§ **REQUIRED ACTION**:
In the listing below, how many lines contain the word "gear"? Answer with the number alone.

§ **EXERCISE DATA**:
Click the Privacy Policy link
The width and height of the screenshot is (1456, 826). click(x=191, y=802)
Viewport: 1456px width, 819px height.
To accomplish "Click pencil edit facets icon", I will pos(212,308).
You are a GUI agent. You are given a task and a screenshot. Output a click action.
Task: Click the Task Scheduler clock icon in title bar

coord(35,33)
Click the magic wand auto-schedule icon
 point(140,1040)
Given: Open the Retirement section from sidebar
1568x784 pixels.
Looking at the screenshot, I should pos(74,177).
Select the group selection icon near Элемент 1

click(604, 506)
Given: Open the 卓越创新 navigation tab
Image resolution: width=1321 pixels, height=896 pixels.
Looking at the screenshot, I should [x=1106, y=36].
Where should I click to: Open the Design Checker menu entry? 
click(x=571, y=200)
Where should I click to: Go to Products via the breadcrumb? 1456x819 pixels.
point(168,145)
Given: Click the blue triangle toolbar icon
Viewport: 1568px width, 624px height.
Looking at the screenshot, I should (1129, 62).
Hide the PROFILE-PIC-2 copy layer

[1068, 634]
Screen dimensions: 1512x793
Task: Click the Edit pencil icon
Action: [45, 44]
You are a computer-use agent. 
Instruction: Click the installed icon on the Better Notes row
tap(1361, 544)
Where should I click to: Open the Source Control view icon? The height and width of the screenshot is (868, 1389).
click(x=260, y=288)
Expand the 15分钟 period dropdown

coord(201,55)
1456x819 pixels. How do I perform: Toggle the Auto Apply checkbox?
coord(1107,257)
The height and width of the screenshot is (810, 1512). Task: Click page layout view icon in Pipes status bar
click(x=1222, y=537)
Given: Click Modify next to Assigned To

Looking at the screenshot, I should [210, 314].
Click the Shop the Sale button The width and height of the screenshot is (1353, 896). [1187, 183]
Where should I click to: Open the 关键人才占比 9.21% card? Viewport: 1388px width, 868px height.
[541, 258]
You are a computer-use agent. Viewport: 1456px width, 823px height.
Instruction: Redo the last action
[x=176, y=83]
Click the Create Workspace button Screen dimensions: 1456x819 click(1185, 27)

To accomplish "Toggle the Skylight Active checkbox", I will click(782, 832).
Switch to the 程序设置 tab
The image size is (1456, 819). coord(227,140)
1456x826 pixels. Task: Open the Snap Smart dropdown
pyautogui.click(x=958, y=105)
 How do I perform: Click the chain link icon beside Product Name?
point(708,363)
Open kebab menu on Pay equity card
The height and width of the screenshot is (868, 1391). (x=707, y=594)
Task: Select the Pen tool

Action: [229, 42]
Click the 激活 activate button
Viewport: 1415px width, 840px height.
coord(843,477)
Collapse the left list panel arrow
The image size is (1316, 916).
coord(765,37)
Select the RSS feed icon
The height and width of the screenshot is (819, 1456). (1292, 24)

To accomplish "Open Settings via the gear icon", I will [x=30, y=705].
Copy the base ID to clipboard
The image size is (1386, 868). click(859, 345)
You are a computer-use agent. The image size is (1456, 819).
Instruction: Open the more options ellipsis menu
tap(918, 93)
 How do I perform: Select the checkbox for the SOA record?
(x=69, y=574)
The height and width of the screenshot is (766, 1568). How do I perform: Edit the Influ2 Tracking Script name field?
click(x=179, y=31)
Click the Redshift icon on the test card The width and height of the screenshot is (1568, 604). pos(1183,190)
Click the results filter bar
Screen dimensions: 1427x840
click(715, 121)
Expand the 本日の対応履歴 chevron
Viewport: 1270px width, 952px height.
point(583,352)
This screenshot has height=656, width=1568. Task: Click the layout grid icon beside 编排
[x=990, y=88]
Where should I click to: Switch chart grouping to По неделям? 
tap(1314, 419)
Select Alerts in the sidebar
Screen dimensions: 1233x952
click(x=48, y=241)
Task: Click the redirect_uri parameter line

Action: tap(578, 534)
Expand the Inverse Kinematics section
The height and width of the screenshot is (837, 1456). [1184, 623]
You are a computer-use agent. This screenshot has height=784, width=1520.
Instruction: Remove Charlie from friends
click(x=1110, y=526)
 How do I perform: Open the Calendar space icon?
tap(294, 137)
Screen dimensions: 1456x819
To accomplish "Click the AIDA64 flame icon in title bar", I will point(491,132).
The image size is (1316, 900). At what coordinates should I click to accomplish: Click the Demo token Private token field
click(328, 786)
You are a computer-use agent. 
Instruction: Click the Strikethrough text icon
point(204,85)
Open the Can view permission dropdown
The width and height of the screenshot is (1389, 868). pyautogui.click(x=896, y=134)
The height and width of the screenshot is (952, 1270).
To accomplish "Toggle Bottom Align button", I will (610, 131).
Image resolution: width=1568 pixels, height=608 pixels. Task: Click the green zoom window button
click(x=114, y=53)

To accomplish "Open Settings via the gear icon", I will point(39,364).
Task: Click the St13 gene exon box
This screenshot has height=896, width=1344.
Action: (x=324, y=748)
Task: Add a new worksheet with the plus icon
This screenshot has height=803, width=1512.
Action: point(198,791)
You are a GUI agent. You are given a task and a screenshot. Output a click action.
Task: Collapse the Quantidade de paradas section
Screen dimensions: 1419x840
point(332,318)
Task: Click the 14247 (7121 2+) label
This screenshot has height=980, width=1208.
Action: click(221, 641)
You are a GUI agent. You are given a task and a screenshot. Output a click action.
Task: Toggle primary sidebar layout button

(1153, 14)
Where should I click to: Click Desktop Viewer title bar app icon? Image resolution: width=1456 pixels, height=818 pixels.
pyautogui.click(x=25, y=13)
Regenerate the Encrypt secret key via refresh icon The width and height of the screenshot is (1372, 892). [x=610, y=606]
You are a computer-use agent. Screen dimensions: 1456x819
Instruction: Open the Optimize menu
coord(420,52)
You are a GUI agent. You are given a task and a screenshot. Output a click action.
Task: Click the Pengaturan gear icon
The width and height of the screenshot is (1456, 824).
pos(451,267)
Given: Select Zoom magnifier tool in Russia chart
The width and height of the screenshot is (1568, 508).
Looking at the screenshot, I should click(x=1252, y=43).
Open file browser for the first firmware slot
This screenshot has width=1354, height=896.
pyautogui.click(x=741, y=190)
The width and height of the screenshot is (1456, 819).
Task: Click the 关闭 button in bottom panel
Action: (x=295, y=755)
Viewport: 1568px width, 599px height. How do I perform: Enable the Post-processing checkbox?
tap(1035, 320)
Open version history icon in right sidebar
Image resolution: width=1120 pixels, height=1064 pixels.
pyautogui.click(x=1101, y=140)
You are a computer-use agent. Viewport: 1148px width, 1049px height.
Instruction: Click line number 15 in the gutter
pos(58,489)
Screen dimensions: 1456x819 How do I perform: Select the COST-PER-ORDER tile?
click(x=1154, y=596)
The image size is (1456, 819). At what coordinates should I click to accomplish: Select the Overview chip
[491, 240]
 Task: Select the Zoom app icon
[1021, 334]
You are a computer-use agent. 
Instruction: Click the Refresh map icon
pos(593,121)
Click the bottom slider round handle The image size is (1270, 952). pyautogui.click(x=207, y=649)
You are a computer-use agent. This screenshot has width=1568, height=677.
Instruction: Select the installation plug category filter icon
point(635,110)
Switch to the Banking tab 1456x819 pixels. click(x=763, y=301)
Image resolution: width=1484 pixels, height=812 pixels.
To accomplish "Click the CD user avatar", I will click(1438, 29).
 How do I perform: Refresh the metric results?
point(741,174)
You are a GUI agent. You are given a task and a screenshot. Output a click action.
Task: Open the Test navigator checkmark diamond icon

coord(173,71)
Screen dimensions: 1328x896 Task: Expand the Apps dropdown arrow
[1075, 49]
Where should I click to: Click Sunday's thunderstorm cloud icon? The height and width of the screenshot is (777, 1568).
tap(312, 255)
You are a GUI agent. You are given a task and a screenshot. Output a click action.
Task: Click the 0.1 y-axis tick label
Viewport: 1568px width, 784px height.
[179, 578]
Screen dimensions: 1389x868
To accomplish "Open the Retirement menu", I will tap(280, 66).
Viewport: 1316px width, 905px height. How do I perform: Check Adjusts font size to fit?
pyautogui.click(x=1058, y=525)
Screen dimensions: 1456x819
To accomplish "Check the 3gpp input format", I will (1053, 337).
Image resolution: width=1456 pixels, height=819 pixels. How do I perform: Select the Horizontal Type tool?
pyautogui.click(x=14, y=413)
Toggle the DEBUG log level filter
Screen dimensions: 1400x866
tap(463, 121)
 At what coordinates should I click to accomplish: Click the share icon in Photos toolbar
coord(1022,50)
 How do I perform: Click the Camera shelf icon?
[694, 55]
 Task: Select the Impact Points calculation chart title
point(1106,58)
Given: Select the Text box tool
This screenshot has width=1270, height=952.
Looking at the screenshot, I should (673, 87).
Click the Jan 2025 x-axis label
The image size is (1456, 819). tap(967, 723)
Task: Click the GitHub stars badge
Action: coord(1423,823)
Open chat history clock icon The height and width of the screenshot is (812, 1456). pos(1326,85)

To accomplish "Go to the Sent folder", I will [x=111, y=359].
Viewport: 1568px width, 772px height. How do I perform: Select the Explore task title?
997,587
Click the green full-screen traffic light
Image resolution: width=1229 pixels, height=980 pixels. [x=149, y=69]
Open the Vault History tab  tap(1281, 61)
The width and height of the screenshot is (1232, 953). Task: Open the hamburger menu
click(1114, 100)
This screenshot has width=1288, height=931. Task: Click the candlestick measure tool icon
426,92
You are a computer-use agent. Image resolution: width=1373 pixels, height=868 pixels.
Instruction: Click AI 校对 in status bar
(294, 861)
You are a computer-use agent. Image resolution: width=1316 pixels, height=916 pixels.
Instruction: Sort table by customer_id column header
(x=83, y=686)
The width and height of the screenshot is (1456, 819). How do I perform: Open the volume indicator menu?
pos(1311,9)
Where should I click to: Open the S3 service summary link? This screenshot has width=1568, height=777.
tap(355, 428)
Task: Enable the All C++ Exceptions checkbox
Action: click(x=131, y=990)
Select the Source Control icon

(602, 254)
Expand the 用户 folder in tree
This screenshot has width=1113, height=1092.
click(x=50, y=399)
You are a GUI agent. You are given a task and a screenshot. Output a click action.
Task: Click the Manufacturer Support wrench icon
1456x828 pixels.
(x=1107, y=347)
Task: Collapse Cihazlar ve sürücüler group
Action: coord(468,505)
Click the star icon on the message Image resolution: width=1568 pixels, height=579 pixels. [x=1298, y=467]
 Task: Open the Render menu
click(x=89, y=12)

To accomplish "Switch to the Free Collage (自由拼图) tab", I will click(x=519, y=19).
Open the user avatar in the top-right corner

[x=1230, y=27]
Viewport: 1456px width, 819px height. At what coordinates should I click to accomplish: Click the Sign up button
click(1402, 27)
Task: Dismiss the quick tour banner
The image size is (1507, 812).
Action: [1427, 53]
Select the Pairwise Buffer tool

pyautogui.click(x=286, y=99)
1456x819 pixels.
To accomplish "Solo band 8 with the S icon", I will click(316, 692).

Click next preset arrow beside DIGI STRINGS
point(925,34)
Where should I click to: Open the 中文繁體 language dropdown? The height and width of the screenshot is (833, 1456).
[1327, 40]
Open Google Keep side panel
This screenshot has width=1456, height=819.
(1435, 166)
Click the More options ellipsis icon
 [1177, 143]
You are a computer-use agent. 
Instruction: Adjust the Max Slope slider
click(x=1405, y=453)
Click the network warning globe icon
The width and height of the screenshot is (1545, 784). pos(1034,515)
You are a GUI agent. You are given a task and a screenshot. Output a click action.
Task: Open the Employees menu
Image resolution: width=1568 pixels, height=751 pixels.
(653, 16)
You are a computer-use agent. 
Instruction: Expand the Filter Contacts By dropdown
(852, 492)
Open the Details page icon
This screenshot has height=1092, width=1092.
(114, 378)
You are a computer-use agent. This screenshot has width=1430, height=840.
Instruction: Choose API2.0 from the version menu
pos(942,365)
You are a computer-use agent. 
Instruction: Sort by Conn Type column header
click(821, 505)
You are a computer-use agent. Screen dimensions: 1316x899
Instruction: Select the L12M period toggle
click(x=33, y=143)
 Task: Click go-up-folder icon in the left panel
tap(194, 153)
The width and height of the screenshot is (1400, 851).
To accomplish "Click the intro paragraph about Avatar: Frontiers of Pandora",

§ **RESPONSE BOX**:
3